> **INSTRUCTION**
Please edit the listing below by replacing "computer-use agent" with "screen-control agent" everywhere it appears and leaving everything else unchanged.

> **INPUT DATA**
__________

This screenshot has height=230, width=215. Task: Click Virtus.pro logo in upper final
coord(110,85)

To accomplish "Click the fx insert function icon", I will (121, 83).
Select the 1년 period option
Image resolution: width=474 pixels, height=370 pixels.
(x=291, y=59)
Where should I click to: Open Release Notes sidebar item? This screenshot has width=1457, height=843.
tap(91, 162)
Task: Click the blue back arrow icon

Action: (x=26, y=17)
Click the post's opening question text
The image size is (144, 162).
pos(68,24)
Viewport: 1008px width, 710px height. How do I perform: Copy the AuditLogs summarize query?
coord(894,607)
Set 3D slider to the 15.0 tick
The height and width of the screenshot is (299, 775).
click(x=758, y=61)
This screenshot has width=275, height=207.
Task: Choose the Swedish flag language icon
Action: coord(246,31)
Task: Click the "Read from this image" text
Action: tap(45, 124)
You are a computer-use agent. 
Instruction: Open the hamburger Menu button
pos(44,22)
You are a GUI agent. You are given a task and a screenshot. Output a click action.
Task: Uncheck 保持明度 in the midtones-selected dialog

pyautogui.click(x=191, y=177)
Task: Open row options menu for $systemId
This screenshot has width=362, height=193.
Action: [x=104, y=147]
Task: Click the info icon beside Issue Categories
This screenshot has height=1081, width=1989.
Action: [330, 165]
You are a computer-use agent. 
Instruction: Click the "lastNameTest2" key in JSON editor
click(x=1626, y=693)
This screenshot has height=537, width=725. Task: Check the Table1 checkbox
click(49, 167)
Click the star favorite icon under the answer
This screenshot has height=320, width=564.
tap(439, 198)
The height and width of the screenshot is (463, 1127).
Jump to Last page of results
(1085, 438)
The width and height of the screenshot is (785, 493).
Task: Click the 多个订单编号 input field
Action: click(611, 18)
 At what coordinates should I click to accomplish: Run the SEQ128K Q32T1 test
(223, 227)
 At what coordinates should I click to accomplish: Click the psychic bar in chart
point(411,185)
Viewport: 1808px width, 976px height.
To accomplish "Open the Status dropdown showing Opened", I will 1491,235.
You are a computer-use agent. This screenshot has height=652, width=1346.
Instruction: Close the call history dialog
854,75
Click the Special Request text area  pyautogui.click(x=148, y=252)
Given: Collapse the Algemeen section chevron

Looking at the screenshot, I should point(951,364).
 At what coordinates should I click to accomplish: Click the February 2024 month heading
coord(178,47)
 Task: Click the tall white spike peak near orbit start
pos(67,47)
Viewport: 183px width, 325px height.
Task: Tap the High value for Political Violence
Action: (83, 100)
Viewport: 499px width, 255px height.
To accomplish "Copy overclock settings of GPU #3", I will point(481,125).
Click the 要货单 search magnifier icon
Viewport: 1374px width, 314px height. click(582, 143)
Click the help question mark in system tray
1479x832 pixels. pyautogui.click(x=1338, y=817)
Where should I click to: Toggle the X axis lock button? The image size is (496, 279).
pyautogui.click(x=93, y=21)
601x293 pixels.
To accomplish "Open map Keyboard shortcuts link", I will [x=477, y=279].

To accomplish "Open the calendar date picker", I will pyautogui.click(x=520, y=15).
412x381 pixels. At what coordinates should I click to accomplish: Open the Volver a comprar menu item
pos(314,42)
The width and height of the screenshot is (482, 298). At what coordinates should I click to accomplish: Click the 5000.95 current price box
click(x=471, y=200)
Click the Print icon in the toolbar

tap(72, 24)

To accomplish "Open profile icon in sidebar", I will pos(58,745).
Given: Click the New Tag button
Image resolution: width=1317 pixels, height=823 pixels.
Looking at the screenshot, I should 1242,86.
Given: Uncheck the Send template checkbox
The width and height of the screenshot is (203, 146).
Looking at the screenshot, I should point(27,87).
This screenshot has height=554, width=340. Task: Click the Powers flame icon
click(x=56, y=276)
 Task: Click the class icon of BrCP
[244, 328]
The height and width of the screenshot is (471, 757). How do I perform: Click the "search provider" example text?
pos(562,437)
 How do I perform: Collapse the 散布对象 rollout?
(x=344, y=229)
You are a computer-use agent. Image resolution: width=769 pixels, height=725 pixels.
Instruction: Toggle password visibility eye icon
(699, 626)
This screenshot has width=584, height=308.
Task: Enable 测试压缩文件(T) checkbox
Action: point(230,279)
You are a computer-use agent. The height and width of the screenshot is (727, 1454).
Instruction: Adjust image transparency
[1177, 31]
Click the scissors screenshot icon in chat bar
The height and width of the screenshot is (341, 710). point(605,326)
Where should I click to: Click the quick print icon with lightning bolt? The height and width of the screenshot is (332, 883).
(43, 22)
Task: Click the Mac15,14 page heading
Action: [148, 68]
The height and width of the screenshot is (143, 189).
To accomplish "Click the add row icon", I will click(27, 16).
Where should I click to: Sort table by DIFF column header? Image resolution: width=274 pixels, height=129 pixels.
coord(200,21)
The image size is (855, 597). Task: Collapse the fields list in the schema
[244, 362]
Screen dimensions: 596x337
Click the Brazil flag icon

__________

> **RESPONSE TO THIS TASK**
This screenshot has height=230, width=215. Task: Click Virtus.pro logo in upper final
coord(110,85)

To accomplish "Click the fx insert function icon", I will (121, 83).
Select the 1년 period option
Image resolution: width=474 pixels, height=370 pixels.
(x=291, y=59)
Where should I click to: Open Release Notes sidebar item? This screenshot has width=1457, height=843.
tap(91, 162)
Task: Click the blue back arrow icon

Action: (x=26, y=17)
Click the post's opening question text
The image size is (144, 162).
pos(68,24)
Viewport: 1008px width, 710px height. How do I perform: Copy the AuditLogs summarize query?
coord(894,607)
Set 3D slider to the 15.0 tick
The height and width of the screenshot is (299, 775).
click(x=758, y=61)
This screenshot has width=275, height=207.
Task: Choose the Swedish flag language icon
Action: coord(246,31)
Task: Click the "Read from this image" text
Action: tap(45, 124)
You are a screen-control agent. 
Instruction: Open the hamburger Menu button
pos(44,22)
You are a GUI agent. You are given a task and a screenshot. Output a click action.
Task: Uncheck 保持明度 in the midtones-selected dialog

pyautogui.click(x=191, y=177)
Task: Open row options menu for $systemId
This screenshot has width=362, height=193.
Action: [x=104, y=147]
Task: Click the info icon beside Issue Categories
This screenshot has height=1081, width=1989.
Action: [330, 165]
You are a screen-control agent. 
Instruction: Click the "lastNameTest2" key in JSON editor
click(x=1626, y=693)
This screenshot has height=537, width=725. Task: Check the Table1 checkbox
click(49, 167)
Click the star favorite icon under the answer
This screenshot has height=320, width=564.
tap(439, 198)
The height and width of the screenshot is (463, 1127).
Jump to Last page of results
(1085, 438)
The width and height of the screenshot is (785, 493).
Task: Click the 多个订单编号 input field
Action: click(611, 18)
 At what coordinates should I click to accomplish: Run the SEQ128K Q32T1 test
(223, 227)
 At what coordinates should I click to accomplish: Click the psychic bar in chart
point(411,185)
Viewport: 1808px width, 976px height.
To accomplish "Open the Status dropdown showing Opened", I will 1491,235.
You are a screen-control agent. This screenshot has height=652, width=1346.
Instruction: Close the call history dialog
854,75
Click the Special Request text area  pyautogui.click(x=148, y=252)
Given: Collapse the Algemeen section chevron

Looking at the screenshot, I should point(951,364).
 At what coordinates should I click to accomplish: Click the February 2024 month heading
coord(178,47)
 Task: Click the tall white spike peak near orbit start
pos(67,47)
Viewport: 183px width, 325px height.
Task: Tap the High value for Political Violence
Action: (83, 100)
Viewport: 499px width, 255px height.
To accomplish "Copy overclock settings of GPU #3", I will point(481,125).
Click the 要货单 search magnifier icon
Viewport: 1374px width, 314px height. click(582, 143)
Click the help question mark in system tray
1479x832 pixels. pyautogui.click(x=1338, y=817)
Where should I click to: Toggle the X axis lock button? The image size is (496, 279).
pyautogui.click(x=93, y=21)
601x293 pixels.
To accomplish "Open map Keyboard shortcuts link", I will [x=477, y=279].

To accomplish "Open the calendar date picker", I will pyautogui.click(x=520, y=15).
412x381 pixels. At what coordinates should I click to accomplish: Open the Volver a comprar menu item
pos(314,42)
The width and height of the screenshot is (482, 298). At what coordinates should I click to accomplish: Click the 5000.95 current price box
click(x=471, y=200)
Click the Print icon in the toolbar

tap(72, 24)

To accomplish "Open profile icon in sidebar", I will pos(58,745).
Given: Click the New Tag button
Image resolution: width=1317 pixels, height=823 pixels.
Looking at the screenshot, I should 1242,86.
Given: Uncheck the Send template checkbox
The width and height of the screenshot is (203, 146).
Looking at the screenshot, I should point(27,87).
This screenshot has height=554, width=340. Task: Click the Powers flame icon
click(x=56, y=276)
 Task: Click the class icon of BrCP
[244, 328]
The height and width of the screenshot is (471, 757). How do I perform: Click the "search provider" example text?
pos(562,437)
 How do I perform: Collapse the 散布对象 rollout?
(x=344, y=229)
You are a screen-control agent. Image resolution: width=769 pixels, height=725 pixels.
Instruction: Toggle password visibility eye icon
(699, 626)
This screenshot has width=584, height=308.
Task: Enable 测试压缩文件(T) checkbox
Action: point(230,279)
You are a screen-control agent. The height and width of the screenshot is (727, 1454).
Instruction: Adjust image transparency
[1177, 31]
Click the scissors screenshot icon in chat bar
The height and width of the screenshot is (341, 710). point(605,326)
Where should I click to: Click the quick print icon with lightning bolt? The height and width of the screenshot is (332, 883).
(43, 22)
Task: Click the Mac15,14 page heading
Action: [148, 68]
The height and width of the screenshot is (143, 189).
To accomplish "Click the add row icon", I will click(27, 16).
Where should I click to: Sort table by DIFF column header? Image resolution: width=274 pixels, height=129 pixels.
coord(200,21)
The image size is (855, 597). Task: Collapse the fields list in the schema
[244, 362]
Screen dimensions: 596x337
Click the Brazil flag icon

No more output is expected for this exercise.